Exercise aim: The records under this task must be duplicated exactly.

(Dataset excerpts)

======

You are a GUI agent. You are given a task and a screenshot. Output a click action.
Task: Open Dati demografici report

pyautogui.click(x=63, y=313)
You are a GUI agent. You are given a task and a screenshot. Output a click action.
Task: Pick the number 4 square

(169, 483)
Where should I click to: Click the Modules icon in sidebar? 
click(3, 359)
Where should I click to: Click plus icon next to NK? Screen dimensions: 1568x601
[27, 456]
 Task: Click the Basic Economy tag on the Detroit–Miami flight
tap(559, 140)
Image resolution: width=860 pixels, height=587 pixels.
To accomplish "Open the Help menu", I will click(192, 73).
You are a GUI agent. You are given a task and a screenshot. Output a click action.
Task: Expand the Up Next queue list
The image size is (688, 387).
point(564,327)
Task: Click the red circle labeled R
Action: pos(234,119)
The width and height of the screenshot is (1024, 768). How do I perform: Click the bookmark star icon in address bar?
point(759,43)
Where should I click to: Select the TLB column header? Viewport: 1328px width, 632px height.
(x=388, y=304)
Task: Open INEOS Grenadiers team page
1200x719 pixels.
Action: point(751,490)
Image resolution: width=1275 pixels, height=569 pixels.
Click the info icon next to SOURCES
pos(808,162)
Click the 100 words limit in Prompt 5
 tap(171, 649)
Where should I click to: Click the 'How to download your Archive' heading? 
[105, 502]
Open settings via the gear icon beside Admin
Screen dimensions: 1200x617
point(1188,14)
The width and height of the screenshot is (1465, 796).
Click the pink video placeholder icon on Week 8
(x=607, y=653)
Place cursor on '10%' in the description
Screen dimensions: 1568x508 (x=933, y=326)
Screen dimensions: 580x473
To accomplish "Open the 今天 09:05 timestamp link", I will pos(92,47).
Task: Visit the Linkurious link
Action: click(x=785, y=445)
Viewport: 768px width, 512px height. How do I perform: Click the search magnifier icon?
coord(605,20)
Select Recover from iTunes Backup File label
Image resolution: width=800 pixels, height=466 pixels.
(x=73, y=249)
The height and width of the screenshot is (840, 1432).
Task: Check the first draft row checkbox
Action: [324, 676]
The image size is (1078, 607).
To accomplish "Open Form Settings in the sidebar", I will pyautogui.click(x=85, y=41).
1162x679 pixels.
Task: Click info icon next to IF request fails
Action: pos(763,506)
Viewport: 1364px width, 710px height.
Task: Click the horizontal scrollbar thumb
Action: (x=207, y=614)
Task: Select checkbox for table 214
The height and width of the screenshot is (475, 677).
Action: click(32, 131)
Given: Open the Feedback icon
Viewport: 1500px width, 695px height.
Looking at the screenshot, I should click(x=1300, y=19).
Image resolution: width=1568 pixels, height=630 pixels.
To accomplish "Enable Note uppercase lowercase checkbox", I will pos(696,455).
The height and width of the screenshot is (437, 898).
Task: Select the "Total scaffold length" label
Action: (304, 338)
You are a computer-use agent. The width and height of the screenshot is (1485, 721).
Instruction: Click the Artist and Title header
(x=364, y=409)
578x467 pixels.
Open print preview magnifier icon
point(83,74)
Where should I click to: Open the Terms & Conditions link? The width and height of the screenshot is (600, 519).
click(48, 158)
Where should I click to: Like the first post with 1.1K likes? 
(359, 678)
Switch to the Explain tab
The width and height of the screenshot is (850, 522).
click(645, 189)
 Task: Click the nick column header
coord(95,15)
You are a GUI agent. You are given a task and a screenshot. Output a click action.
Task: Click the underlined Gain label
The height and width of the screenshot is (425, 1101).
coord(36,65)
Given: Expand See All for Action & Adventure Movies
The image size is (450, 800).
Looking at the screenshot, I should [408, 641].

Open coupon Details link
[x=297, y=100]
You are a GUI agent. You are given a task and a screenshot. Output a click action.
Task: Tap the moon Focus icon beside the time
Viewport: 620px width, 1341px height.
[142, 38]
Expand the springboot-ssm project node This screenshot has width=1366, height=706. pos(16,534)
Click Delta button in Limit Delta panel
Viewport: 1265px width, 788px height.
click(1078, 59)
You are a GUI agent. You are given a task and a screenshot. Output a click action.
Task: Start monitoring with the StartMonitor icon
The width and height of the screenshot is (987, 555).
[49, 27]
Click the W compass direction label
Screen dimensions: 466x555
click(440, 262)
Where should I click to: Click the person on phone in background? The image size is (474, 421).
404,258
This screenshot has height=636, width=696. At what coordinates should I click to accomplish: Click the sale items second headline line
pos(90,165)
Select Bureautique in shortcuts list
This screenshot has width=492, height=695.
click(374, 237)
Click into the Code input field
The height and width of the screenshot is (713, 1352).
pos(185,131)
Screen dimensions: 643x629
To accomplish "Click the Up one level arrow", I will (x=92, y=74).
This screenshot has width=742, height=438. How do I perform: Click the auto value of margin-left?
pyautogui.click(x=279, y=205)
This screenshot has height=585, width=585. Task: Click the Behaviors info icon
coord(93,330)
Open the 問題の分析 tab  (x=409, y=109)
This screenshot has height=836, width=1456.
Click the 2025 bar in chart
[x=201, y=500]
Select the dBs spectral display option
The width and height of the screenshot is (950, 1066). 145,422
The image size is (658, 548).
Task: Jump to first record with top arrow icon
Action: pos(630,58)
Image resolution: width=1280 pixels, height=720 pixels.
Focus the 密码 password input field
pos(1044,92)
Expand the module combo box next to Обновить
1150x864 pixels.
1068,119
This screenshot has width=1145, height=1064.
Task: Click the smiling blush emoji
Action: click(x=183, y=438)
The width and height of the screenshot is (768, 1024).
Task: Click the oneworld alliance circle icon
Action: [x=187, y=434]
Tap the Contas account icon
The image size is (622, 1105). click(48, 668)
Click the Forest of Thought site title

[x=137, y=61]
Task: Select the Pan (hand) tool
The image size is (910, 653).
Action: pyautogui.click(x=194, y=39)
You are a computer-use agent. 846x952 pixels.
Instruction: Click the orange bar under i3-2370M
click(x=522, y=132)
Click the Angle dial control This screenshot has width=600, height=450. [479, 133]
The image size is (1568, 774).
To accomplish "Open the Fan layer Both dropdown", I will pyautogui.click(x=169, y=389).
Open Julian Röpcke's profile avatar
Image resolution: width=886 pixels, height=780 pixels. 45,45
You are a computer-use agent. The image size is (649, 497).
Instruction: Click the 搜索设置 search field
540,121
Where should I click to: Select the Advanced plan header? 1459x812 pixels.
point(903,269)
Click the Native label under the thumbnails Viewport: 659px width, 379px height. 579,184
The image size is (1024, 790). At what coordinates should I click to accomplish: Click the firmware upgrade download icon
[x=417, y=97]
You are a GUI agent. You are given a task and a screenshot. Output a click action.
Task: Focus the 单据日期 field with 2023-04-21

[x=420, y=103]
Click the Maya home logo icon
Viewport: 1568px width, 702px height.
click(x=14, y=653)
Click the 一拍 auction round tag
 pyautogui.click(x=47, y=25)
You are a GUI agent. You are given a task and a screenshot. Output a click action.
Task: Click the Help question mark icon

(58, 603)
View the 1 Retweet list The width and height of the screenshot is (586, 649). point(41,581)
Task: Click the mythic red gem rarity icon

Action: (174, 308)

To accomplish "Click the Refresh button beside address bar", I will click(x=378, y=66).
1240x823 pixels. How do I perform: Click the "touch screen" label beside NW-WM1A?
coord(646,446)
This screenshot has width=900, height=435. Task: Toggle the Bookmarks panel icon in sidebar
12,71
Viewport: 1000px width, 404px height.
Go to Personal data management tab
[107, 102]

======

Expected answer:
You are a GUI agent. You are given a task and a screenshot. Output a click action.
Task: Open Dati demografici report

pyautogui.click(x=63, y=313)
You are a GUI agent. You are given a task and a screenshot. Output a click action.
Task: Pick the number 4 square

(169, 483)
Where should I click to: Click the Modules icon in sidebar? 
click(3, 359)
Where should I click to: Click plus icon next to NK? Screen dimensions: 1568x601
[27, 456]
 Task: Click the Basic Economy tag on the Detroit–Miami flight
tap(559, 140)
Image resolution: width=860 pixels, height=587 pixels.
To accomplish "Open the Help menu", I will click(192, 73).
You are a GUI agent. You are given a task and a screenshot. Output a click action.
Task: Expand the Up Next queue list
The image size is (688, 387).
point(564,327)
Task: Click the red circle labeled R
Action: pos(234,119)
The width and height of the screenshot is (1024, 768). How do I perform: Click the bookmark star icon in address bar?
point(759,43)
Where should I click to: Select the TLB column header? Viewport: 1328px width, 632px height.
(x=388, y=304)
Task: Open INEOS Grenadiers team page
1200x719 pixels.
Action: point(751,490)
Image resolution: width=1275 pixels, height=569 pixels.
Click the info icon next to SOURCES
pos(808,162)
Click the 100 words limit in Prompt 5
 tap(171, 649)
Where should I click to: Click the 'How to download your Archive' heading? 
[105, 502]
Open settings via the gear icon beside Admin
Screen dimensions: 1200x617
point(1188,14)
The width and height of the screenshot is (1465, 796).
Click the pink video placeholder icon on Week 8
(x=607, y=653)
Place cursor on '10%' in the description
Screen dimensions: 1568x508 (x=933, y=326)
Screen dimensions: 580x473
To accomplish "Open the 今天 09:05 timestamp link", I will pos(92,47).
Task: Visit the Linkurious link
Action: click(x=785, y=445)
Viewport: 768px width, 512px height. How do I perform: Click the search magnifier icon?
coord(605,20)
Select Recover from iTunes Backup File label
Image resolution: width=800 pixels, height=466 pixels.
(x=73, y=249)
The height and width of the screenshot is (840, 1432).
Task: Check the first draft row checkbox
Action: [324, 676]
The image size is (1078, 607).
To accomplish "Open Form Settings in the sidebar", I will pyautogui.click(x=85, y=41).
1162x679 pixels.
Task: Click info icon next to IF request fails
Action: pos(763,506)
Viewport: 1364px width, 710px height.
Task: Click the horizontal scrollbar thumb
Action: (x=207, y=614)
Task: Select checkbox for table 214
The height and width of the screenshot is (475, 677).
Action: click(32, 131)
Given: Open the Feedback icon
Viewport: 1500px width, 695px height.
Looking at the screenshot, I should click(x=1300, y=19).
Image resolution: width=1568 pixels, height=630 pixels.
To accomplish "Enable Note uppercase lowercase checkbox", I will pos(696,455).
The height and width of the screenshot is (437, 898).
Task: Select the "Total scaffold length" label
Action: (304, 338)
You are a computer-use agent. The width and height of the screenshot is (1485, 721).
Instruction: Click the Artist and Title header
(x=364, y=409)
578x467 pixels.
Open print preview magnifier icon
point(83,74)
Where should I click to: Open the Terms & Conditions link? The width and height of the screenshot is (600, 519).
click(48, 158)
Where should I click to: Like the first post with 1.1K likes? 
(359, 678)
Switch to the Explain tab
The width and height of the screenshot is (850, 522).
click(645, 189)
 Task: Click the nick column header
coord(95,15)
You are a GUI agent. You are given a task and a screenshot. Output a click action.
Task: Click the underlined Gain label
The height and width of the screenshot is (425, 1101).
coord(36,65)
Given: Expand See All for Action & Adventure Movies
The image size is (450, 800).
Looking at the screenshot, I should [408, 641].

Open coupon Details link
[x=297, y=100]
You are a GUI agent. You are given a task and a screenshot. Output a click action.
Task: Tap the moon Focus icon beside the time
Viewport: 620px width, 1341px height.
[142, 38]
Expand the springboot-ssm project node This screenshot has width=1366, height=706. pos(16,534)
Click Delta button in Limit Delta panel
Viewport: 1265px width, 788px height.
click(1078, 59)
You are a GUI agent. You are given a task and a screenshot. Output a click action.
Task: Start monitoring with the StartMonitor icon
The width and height of the screenshot is (987, 555).
[49, 27]
Click the W compass direction label
Screen dimensions: 466x555
click(440, 262)
Where should I click to: Click the person on phone in background? The image size is (474, 421).
404,258
This screenshot has height=636, width=696. At what coordinates should I click to accomplish: Click the sale items second headline line
pos(90,165)
Select Bureautique in shortcuts list
This screenshot has width=492, height=695.
click(374, 237)
Click into the Code input field
The height and width of the screenshot is (713, 1352).
pos(185,131)
Screen dimensions: 643x629
To accomplish "Click the Up one level arrow", I will (x=92, y=74).
This screenshot has width=742, height=438. How do I perform: Click the auto value of margin-left?
pyautogui.click(x=279, y=205)
This screenshot has height=585, width=585. Task: Click the Behaviors info icon
coord(93,330)
Open the 問題の分析 tab  (x=409, y=109)
This screenshot has height=836, width=1456.
Click the 2025 bar in chart
[x=201, y=500]
Select the dBs spectral display option
The width and height of the screenshot is (950, 1066). 145,422
The image size is (658, 548).
Task: Jump to first record with top arrow icon
Action: pos(630,58)
Image resolution: width=1280 pixels, height=720 pixels.
Focus the 密码 password input field
pos(1044,92)
Expand the module combo box next to Обновить
1150x864 pixels.
1068,119
This screenshot has width=1145, height=1064.
Task: Click the smiling blush emoji
Action: click(x=183, y=438)
The width and height of the screenshot is (768, 1024).
Task: Click the oneworld alliance circle icon
Action: [x=187, y=434]
Tap the Contas account icon
The image size is (622, 1105). click(48, 668)
Click the Forest of Thought site title

[x=137, y=61]
Task: Select the Pan (hand) tool
The image size is (910, 653).
Action: pyautogui.click(x=194, y=39)
You are a computer-use agent. 846x952 pixels.
Instruction: Click the orange bar under i3-2370M
click(x=522, y=132)
Click the Angle dial control This screenshot has width=600, height=450. [479, 133]
The image size is (1568, 774).
To accomplish "Open the Fan layer Both dropdown", I will pyautogui.click(x=169, y=389).
Open Julian Röpcke's profile avatar
Image resolution: width=886 pixels, height=780 pixels. 45,45
You are a computer-use agent. The image size is (649, 497).
Instruction: Click the 搜索设置 search field
540,121
Where should I click to: Select the Advanced plan header? 1459x812 pixels.
point(903,269)
Click the Native label under the thumbnails Viewport: 659px width, 379px height. 579,184
The image size is (1024, 790). At what coordinates should I click to accomplish: Click the firmware upgrade download icon
[x=417, y=97]
You are a GUI agent. You are given a task and a screenshot. Output a click action.
Task: Focus the 单据日期 field with 2023-04-21

[x=420, y=103]
Click the Maya home logo icon
Viewport: 1568px width, 702px height.
click(x=14, y=653)
Click the 一拍 auction round tag
 pyautogui.click(x=47, y=25)
You are a GUI agent. You are given a task and a screenshot. Output a click action.
Task: Click the Help question mark icon

(58, 603)
View the 1 Retweet list The width and height of the screenshot is (586, 649). point(41,581)
Task: Click the mythic red gem rarity icon

Action: (174, 308)

To accomplish "Click the Refresh button beside address bar", I will click(x=378, y=66).
1240x823 pixels. How do I perform: Click the "touch screen" label beside NW-WM1A?
coord(646,446)
This screenshot has width=900, height=435. Task: Toggle the Bookmarks panel icon in sidebar
12,71
Viewport: 1000px width, 404px height.
Go to Personal data management tab
[107, 102]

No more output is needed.